Pertanyaan:
Syaikh Muhammad bin Shalih Al-Utsaimin ditanya : Saya mahasiswa
tahun-tahun pertama di fakultas Syari’ah, kami banyak menemukan
permasalahan yang mengandung perbedaan pendapat, dan terkadang pendapat
yang rajih dalam sebagian masalah, ternyata bertolak belakang dengan
sebagian pendapat ulama sekarang. Atau kadang kami menemukan
masalah-masalah tapi tidak ada satu pun yang rajih, sehingga kami
bingung dalam hal ini. Apa yang harus kami lakukan berkenaan dengan
masalah yang mengandung perbedaan pendapat atau ketika kami ditanya oleh
orang lain? Semoga Allah memberi kebaikan pada Syaikh.
Jawaban.
Pertanyaan semacam ini tidak hanya dialami oleh para penuntut ilmu
syari’at, tapi merupakan masalah umum setiap orang. Jika seseorang
mendapati perbedaan pendapat tentang suatu fatwa, ia akan kebingungan.
Tapi sebenarnya tidak perlu dibingungkan, karena seseorang itu, jika
mendapatkan fatwa yang berbeda, maka hendaknya ia mengikuti pendapat
yang dipandangnya lebih mendekati kebenaran, yaitu berdasarkan keluasan
ilmunya dan kekuatan imannya, sebagaimana jika seseorang sakit, lalu ada
dua dokter yang memberikan resep berbeda, maka hendaknya ia mengikuti
perkataan dokter yang dipandangnya lebih benar dalam memberikan resep
obat. Jika ada dua pendapat yang dipandangnya sama, atau tidak dapat
menguatkan salah satu pendapat yang berbeda itu, maka menurut para
ulama, hendaknya ia mengikuti pendapat yang lebih tegas, karena itu
lebih berhati-hati. Sebagian ulama lainnya mengatakan, hendaknya ia
mengikuti yang lebih mudah, karena demikianlah dasar hukum dalam syari’
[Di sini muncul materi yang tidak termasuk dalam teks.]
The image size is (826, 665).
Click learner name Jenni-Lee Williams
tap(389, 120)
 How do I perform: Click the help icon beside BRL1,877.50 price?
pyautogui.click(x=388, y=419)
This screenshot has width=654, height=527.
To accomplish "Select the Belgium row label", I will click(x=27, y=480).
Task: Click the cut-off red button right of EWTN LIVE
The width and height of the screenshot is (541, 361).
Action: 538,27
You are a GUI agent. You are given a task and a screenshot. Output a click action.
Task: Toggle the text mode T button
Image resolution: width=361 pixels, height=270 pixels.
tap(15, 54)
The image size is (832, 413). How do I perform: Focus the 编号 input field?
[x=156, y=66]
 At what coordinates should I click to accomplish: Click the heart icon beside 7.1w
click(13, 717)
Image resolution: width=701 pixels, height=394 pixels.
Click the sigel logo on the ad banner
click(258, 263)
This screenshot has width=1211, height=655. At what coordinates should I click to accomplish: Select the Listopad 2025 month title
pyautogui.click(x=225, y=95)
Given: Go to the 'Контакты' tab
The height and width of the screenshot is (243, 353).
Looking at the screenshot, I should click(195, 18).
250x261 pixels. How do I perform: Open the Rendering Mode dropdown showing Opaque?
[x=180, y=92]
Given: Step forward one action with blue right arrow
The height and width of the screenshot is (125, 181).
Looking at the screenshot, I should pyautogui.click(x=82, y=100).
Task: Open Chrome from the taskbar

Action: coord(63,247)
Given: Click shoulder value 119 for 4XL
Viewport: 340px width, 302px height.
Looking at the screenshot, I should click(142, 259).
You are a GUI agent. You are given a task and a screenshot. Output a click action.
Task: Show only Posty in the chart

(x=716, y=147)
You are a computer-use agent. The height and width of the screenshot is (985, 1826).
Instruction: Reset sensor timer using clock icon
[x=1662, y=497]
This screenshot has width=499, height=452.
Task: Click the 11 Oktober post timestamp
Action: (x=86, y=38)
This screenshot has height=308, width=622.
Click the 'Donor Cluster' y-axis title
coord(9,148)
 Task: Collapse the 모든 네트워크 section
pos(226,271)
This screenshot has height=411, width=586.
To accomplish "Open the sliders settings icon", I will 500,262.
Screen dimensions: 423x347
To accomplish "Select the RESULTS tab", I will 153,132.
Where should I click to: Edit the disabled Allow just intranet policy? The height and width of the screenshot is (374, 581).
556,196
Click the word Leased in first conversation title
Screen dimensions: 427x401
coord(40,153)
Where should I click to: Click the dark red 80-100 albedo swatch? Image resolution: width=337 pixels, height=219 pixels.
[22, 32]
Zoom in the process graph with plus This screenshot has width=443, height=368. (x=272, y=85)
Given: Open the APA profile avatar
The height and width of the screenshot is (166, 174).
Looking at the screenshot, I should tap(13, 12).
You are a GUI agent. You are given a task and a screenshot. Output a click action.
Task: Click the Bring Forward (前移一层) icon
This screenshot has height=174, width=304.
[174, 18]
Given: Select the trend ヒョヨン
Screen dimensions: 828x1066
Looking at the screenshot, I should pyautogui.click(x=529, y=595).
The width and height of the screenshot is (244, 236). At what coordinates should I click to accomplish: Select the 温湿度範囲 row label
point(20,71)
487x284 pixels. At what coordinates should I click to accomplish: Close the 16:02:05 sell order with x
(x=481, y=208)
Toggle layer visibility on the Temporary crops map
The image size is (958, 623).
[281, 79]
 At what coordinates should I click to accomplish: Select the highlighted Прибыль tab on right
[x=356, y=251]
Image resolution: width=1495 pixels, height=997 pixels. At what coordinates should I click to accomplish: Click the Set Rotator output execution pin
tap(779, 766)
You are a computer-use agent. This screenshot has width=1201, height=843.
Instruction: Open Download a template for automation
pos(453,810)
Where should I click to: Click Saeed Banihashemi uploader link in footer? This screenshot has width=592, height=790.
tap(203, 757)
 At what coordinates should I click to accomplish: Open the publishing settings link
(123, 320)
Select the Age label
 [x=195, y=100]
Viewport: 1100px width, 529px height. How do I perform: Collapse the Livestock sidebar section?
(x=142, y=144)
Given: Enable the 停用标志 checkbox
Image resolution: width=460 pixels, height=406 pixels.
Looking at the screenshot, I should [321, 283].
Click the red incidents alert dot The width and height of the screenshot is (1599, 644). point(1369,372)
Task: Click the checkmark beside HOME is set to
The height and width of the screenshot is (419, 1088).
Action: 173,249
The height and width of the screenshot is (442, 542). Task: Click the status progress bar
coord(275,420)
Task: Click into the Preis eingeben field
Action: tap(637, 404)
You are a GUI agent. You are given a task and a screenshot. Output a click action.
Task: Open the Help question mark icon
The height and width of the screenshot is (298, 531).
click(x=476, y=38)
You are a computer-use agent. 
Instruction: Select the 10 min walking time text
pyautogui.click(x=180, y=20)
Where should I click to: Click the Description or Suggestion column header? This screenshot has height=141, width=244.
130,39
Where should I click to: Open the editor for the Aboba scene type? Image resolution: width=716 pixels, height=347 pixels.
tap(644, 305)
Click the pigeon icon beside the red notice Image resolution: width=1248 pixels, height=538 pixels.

at Islam. Ada juga yang berpendapat, boleh memilih di antara pendapat
yang ada.
Yang benar adalah mengikuti yang mudah, karena hal itu sesuai dengan
konsep mudahnya agama Islam, berdasarkan firman Allah Subhanahu wa
Ta’ala.
Artinya :
"Allah menghendaki kemudahan bagimu, dan tidak menghendaki kesukaran bagimu.” [Al-Baqarah: 185]
Dan firmanNya.
"Sekali-kali tidak menjadikan untuk kamu dalam agama suatu kesempitan.”[Al-Hajj: 78]
Serta sabda Nabi Shallallahu ‘alaihi wa sallam
“Artinya : Bersikap mudahlah kalian dan jangan mempersulit. “[1]
Lain dari itu, karena pada mulanya manusia adalah “bebas dari
tanggung jawab” sehingga ada sesuatu yang mengubah status dasar ini.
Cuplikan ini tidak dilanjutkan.